── Supplied records
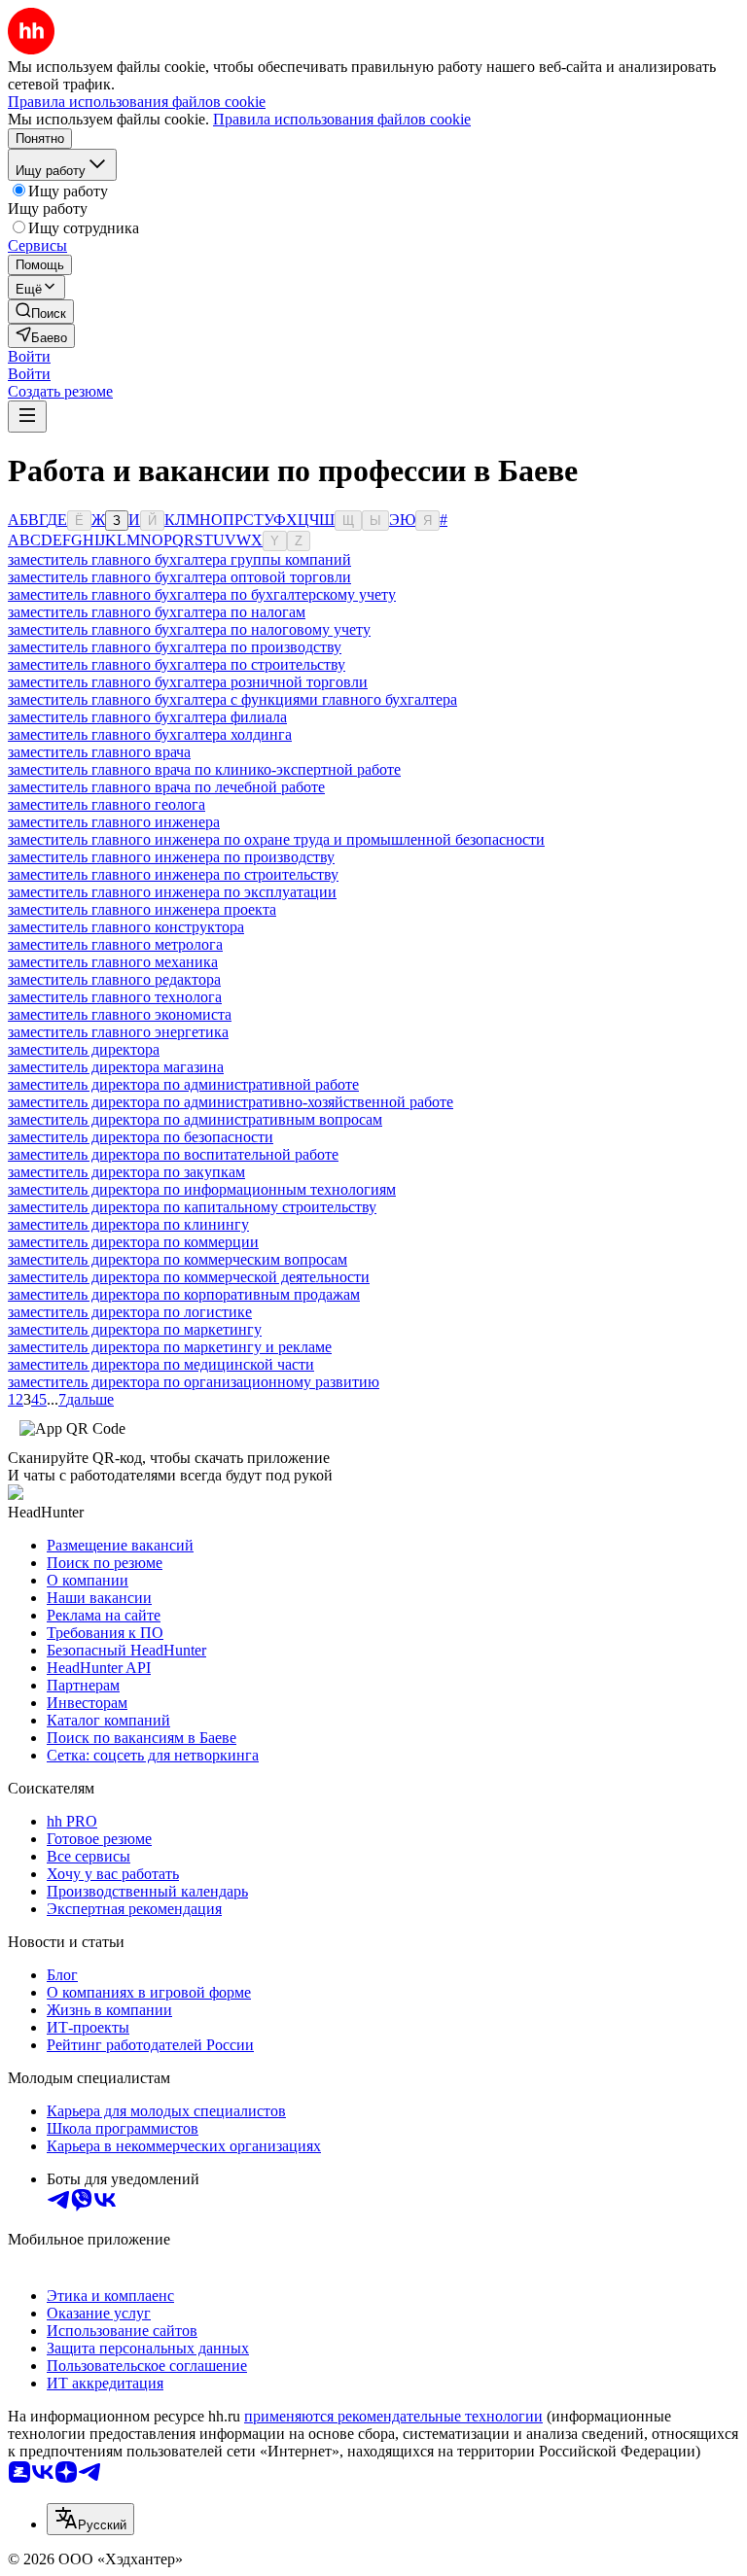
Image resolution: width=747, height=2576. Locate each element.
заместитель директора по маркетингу (135, 1329)
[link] (41, 311)
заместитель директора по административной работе (183, 1084)
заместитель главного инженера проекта (142, 909)
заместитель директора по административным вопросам (195, 1119)
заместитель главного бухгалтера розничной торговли (188, 682)
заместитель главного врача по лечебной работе (166, 787)
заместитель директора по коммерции (133, 1242)
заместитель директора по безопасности (140, 1137)
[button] (29, 356)
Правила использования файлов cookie (342, 119)
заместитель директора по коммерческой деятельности (189, 1277)
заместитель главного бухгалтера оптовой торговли (179, 577)
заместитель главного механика (113, 962)
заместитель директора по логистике (130, 1312)
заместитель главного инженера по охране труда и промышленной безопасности (276, 839)
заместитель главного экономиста (119, 1014)
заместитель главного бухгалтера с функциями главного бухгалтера (232, 699)
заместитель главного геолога (106, 804)
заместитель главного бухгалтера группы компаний (179, 559)
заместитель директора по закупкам (126, 1172)
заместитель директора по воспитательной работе (173, 1154)
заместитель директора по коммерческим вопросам (177, 1259)
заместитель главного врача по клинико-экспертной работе (204, 769)
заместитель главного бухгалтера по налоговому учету (189, 629)
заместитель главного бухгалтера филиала (147, 717)
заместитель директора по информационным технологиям (202, 1189)
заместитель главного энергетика (118, 1032)
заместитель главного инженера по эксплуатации (172, 892)
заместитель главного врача (99, 752)
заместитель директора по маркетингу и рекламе (170, 1347)
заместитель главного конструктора (126, 927)
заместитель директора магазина (116, 1067)
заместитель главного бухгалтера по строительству (176, 664)
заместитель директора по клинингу (128, 1224)
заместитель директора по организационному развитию (193, 1382)
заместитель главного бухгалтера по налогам (156, 612)
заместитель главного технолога (115, 997)
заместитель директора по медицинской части (161, 1364)
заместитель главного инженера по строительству (173, 874)
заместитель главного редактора (114, 979)
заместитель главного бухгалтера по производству (174, 647)
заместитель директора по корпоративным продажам (184, 1294)
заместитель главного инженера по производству (171, 857)
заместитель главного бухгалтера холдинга (150, 734)
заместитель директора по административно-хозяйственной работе (230, 1102)
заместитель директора (84, 1049)
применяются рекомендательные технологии (393, 2416)
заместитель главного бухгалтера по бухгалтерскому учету (202, 594)
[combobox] (90, 2519)
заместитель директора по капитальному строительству (192, 1207)
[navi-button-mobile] (27, 416)
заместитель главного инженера (114, 822)
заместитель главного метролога (115, 944)
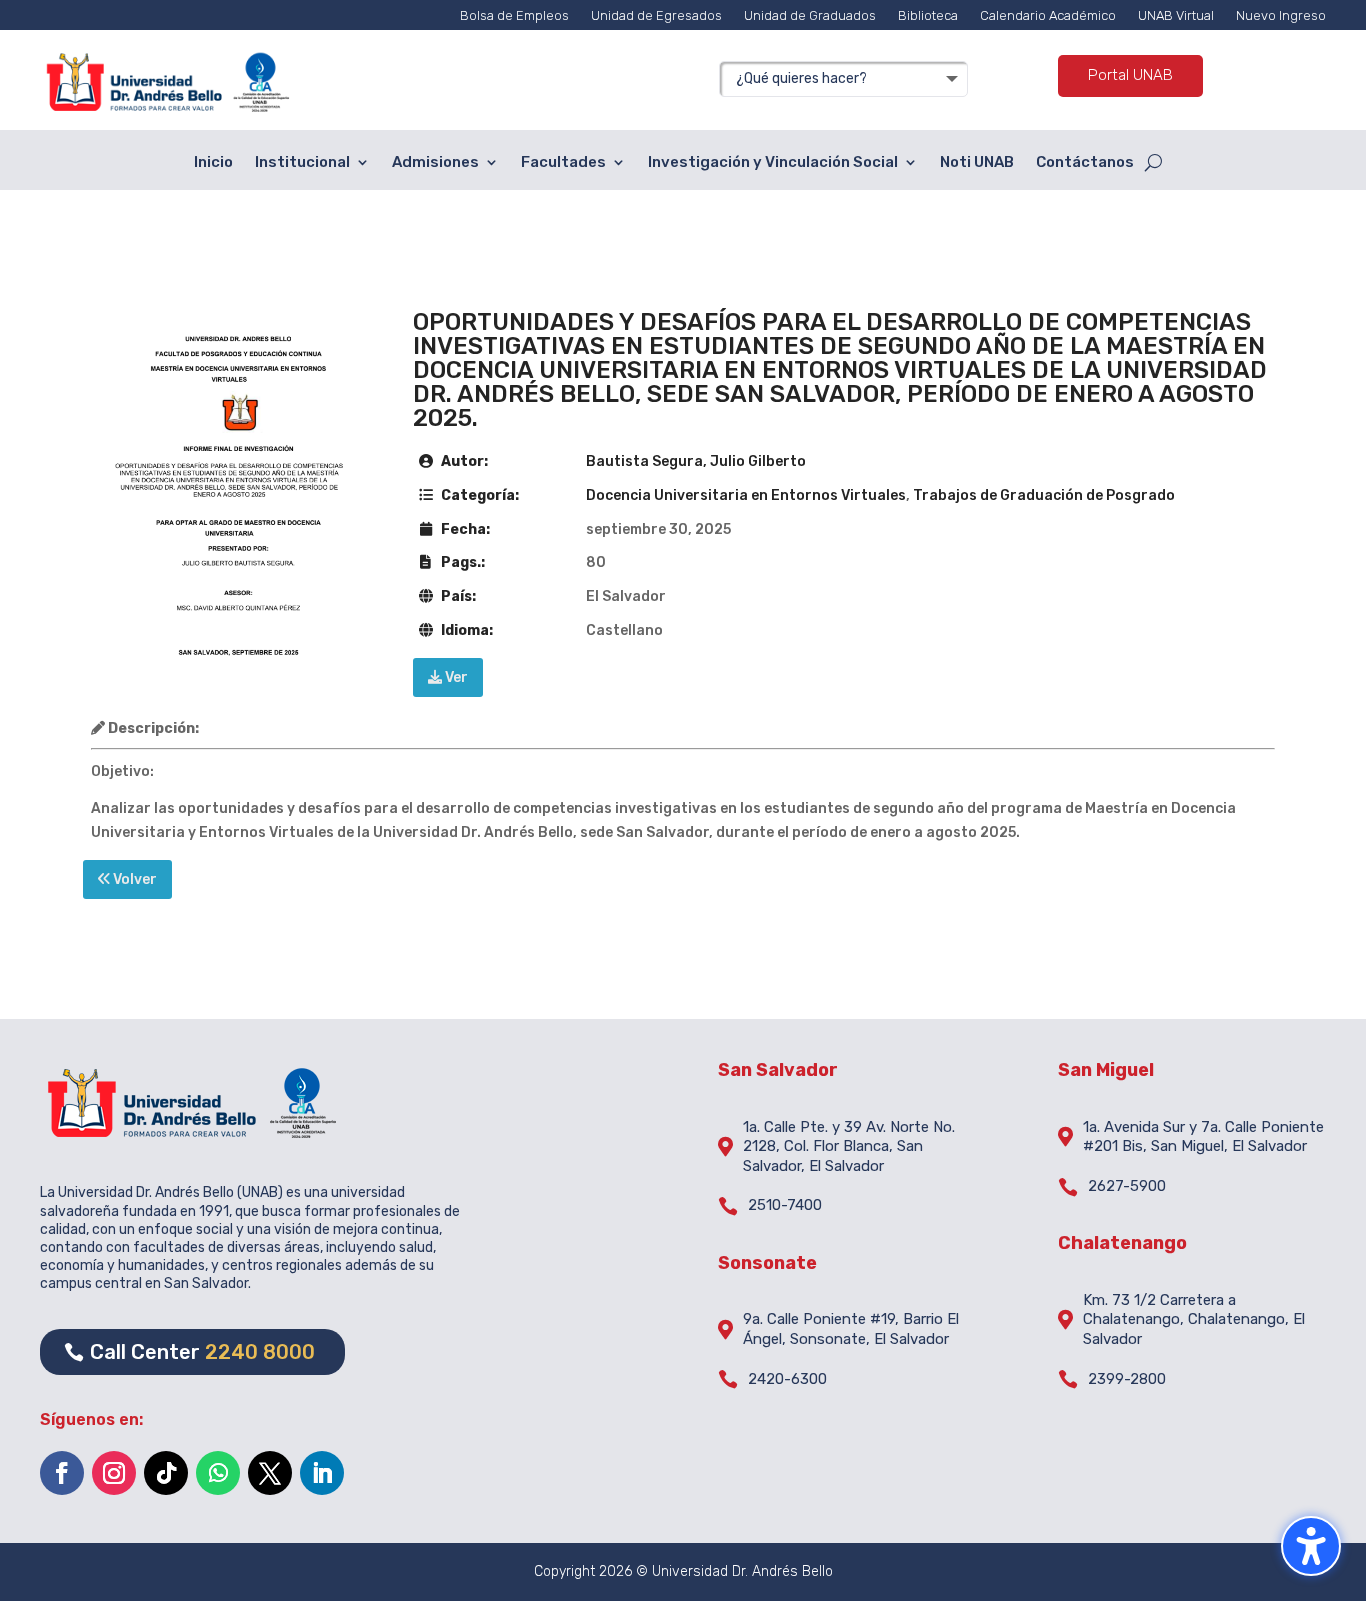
────
Task instructions –
Once the line containing "применяются рекомендательные технологии" is found, copy it and each line after it through the end of the entries above exactly; nothing else, and no pictures.

Final answer –
применяются рекомендательные технологии (393, 2416)
заместитель главного бухгалтера по бухгалтерскому учету (202, 594)
[combobox] (90, 2519)
заместитель директора по капитальному строительству (192, 1207)
[navi-button-mobile] (27, 416)
заместитель главного инженера (114, 822)
заместитель главного метролога (115, 944)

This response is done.